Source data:
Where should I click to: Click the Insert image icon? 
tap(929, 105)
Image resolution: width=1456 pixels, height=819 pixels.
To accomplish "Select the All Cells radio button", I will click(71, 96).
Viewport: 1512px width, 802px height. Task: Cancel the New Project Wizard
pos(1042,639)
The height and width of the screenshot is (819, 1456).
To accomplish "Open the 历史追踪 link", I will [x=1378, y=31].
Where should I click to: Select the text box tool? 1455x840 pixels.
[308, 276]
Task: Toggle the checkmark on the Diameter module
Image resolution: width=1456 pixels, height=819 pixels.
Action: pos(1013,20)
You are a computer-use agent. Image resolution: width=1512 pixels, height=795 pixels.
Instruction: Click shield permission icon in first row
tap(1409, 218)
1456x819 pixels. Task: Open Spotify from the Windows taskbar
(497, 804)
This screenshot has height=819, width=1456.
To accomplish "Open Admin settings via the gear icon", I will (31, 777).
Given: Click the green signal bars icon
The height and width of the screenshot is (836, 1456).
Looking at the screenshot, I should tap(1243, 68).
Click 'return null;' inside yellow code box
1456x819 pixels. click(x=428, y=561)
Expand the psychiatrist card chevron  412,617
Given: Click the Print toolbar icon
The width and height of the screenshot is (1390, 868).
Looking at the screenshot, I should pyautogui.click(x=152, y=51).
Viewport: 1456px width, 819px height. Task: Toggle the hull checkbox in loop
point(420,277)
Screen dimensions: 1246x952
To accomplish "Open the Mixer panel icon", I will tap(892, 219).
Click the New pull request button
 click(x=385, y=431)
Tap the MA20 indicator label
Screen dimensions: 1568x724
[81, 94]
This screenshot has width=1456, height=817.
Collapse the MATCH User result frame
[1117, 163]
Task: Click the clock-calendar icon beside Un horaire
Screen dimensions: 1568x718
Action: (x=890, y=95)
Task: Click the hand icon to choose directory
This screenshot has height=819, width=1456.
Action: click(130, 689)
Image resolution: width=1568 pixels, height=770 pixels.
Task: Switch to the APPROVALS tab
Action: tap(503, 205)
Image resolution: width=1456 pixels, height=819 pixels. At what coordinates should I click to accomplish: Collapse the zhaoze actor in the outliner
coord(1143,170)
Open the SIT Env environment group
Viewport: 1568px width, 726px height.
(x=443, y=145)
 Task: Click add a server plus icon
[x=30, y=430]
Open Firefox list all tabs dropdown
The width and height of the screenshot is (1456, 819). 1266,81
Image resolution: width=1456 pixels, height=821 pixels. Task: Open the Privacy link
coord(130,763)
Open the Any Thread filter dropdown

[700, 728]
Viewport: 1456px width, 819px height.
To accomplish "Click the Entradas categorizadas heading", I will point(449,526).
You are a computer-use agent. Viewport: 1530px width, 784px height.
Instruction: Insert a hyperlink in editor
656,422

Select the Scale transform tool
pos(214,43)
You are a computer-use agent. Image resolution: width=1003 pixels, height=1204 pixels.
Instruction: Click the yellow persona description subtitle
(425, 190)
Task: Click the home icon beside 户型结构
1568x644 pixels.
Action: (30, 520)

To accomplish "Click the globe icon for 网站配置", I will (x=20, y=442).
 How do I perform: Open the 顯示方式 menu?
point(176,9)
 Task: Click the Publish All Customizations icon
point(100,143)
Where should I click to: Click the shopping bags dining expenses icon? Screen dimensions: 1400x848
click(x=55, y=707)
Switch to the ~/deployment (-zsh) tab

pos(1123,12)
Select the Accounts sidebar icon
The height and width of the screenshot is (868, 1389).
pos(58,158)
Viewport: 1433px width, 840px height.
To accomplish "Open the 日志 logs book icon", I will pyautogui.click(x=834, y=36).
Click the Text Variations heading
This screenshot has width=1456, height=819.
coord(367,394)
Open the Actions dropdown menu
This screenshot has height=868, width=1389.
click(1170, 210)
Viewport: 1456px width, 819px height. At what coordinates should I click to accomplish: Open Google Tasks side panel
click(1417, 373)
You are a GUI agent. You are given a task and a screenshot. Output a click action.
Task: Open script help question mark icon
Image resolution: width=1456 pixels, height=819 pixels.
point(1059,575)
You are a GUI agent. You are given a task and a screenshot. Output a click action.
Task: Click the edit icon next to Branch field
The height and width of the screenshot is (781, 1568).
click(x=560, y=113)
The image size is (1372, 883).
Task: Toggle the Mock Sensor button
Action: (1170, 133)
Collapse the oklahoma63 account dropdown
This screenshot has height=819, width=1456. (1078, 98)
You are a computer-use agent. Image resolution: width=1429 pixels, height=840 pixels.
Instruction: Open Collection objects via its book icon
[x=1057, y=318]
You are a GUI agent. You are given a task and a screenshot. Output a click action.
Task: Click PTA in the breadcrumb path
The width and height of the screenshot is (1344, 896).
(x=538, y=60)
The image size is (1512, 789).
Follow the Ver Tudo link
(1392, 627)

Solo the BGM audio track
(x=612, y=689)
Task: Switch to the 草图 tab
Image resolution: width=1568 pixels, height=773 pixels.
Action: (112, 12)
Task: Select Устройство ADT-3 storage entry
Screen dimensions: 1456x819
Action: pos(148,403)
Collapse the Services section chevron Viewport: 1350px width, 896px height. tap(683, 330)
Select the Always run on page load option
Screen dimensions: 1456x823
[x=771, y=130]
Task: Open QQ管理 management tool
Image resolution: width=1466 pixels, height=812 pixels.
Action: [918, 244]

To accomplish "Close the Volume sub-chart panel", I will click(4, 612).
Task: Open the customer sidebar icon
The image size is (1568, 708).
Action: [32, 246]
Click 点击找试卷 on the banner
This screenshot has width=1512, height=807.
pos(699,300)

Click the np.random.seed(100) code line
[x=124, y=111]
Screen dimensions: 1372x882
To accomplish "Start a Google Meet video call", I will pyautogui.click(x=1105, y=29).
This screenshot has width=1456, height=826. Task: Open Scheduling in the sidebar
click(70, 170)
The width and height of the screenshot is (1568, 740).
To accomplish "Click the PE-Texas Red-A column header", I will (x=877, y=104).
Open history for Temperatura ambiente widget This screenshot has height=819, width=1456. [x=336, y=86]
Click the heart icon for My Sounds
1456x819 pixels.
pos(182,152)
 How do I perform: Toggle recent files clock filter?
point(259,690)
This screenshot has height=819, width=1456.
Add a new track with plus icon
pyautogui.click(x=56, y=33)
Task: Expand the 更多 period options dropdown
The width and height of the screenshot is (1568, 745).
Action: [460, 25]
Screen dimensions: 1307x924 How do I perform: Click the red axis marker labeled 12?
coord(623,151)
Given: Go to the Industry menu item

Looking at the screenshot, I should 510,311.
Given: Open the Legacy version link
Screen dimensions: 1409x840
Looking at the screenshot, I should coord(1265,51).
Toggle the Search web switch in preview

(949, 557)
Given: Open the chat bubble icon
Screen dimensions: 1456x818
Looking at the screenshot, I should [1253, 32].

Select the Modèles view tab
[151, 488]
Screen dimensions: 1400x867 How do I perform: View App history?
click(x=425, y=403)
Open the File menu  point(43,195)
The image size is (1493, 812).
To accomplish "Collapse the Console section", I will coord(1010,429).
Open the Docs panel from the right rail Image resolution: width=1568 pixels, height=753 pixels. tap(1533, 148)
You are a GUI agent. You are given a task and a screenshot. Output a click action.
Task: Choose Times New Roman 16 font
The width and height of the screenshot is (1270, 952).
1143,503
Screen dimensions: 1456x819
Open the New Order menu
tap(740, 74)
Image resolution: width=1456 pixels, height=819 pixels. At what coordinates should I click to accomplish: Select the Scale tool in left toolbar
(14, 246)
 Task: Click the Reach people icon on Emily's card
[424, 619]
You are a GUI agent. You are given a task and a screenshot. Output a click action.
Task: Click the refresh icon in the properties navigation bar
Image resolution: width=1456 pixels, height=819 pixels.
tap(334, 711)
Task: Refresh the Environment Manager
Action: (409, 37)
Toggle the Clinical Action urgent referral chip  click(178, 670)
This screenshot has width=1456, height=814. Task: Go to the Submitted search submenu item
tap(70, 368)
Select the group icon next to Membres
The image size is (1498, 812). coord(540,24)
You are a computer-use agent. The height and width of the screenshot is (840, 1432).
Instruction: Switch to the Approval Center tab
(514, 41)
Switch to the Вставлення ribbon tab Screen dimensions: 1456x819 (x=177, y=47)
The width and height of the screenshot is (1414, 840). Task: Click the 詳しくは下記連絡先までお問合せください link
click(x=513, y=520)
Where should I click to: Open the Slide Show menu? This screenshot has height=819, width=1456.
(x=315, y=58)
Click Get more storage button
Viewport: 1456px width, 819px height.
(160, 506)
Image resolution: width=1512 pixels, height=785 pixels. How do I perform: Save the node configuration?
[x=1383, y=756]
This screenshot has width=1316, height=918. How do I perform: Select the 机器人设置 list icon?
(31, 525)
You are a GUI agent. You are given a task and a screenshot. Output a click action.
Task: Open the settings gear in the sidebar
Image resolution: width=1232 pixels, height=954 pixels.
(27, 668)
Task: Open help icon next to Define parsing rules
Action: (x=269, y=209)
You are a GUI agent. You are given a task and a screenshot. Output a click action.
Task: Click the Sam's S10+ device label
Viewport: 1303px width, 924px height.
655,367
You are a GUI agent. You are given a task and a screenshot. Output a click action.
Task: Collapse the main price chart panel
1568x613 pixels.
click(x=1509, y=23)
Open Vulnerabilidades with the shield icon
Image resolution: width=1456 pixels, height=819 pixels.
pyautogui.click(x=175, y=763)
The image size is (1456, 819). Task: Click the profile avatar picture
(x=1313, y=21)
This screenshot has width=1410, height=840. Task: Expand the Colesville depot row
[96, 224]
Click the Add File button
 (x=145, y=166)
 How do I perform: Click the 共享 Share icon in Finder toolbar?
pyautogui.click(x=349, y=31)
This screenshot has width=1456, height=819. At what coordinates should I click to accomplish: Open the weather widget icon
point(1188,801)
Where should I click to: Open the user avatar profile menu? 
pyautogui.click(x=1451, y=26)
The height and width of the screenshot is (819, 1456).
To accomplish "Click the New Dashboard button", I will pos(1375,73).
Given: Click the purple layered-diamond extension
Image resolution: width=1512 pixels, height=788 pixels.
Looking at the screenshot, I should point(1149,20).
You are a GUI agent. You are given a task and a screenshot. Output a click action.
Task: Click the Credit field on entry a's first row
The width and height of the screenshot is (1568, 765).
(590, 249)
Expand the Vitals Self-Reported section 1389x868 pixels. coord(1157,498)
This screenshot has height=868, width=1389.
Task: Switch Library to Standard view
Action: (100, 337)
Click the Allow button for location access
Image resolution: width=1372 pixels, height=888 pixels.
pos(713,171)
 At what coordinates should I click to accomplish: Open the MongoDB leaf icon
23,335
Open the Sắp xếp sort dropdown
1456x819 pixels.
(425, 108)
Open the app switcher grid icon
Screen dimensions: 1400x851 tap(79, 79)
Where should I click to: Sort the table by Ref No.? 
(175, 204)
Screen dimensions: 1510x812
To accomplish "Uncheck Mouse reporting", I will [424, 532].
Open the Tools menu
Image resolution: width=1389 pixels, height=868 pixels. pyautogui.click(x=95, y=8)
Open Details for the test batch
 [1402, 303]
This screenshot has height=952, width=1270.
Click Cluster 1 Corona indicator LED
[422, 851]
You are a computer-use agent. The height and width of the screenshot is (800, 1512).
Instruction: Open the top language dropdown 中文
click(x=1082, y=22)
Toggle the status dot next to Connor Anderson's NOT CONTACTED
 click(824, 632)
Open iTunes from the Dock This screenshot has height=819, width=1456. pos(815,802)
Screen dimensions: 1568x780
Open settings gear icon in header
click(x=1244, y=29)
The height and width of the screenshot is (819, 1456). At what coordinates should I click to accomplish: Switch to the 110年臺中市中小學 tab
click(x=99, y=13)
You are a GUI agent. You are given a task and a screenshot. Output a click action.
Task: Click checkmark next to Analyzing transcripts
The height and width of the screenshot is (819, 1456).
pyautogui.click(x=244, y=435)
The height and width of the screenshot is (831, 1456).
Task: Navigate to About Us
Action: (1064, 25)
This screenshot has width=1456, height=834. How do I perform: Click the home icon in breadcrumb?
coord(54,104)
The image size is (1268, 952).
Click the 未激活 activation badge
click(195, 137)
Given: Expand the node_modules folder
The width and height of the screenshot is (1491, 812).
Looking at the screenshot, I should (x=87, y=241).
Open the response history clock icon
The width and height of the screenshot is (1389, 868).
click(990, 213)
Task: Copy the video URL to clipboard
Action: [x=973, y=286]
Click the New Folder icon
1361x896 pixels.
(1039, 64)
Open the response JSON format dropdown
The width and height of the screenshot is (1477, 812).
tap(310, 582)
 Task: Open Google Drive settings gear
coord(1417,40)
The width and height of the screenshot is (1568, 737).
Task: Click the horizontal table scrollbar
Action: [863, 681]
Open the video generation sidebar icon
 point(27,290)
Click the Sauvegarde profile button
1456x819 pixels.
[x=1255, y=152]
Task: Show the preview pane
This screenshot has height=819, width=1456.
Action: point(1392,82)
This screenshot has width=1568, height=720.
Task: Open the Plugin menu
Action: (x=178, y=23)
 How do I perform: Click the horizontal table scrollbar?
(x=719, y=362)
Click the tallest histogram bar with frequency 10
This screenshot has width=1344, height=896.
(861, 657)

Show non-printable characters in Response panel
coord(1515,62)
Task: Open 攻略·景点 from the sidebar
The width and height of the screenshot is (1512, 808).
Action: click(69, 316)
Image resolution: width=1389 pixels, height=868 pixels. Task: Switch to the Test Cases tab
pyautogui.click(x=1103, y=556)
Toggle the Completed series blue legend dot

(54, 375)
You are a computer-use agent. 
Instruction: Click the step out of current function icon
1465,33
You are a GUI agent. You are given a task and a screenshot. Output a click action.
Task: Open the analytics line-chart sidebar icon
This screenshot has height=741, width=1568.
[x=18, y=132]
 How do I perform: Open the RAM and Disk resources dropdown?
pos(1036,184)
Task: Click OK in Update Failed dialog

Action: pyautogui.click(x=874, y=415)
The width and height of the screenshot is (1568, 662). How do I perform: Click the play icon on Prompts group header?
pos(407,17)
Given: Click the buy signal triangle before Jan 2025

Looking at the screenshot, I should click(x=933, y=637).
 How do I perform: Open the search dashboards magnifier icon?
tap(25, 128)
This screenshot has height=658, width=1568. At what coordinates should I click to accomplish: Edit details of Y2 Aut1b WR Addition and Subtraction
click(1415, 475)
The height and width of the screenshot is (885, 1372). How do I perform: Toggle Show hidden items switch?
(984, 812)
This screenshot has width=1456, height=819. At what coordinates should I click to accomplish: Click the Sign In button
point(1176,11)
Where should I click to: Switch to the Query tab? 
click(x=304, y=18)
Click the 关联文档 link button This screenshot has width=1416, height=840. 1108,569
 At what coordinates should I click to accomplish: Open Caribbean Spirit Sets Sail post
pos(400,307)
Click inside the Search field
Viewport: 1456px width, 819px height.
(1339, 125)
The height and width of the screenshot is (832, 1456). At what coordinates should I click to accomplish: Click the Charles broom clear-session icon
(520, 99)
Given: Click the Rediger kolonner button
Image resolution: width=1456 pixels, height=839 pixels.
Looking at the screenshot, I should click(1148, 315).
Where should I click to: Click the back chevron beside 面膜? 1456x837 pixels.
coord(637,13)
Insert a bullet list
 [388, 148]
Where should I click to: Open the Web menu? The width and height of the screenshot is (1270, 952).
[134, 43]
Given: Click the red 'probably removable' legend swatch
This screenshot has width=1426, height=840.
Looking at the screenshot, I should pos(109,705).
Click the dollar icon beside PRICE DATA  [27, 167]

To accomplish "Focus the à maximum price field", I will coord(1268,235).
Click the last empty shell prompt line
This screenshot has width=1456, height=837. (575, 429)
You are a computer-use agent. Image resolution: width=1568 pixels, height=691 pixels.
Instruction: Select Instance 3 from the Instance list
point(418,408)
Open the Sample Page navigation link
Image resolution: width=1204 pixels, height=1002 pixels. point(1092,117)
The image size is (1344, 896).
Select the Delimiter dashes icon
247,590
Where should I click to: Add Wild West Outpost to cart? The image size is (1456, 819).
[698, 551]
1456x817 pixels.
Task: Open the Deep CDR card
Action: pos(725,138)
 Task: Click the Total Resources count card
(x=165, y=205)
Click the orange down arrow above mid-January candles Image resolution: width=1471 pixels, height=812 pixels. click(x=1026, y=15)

**YOUR OBJECTIVE:**
Reproduce every line above that contains the string "field".

**TASK RESULT:**
Task: Click the edit icon next to Branch field
Task: Click the Credit field on entry a's first row
Click inside the Search field
To accomplish "Focus the à maximum price field", I will coord(1268,235).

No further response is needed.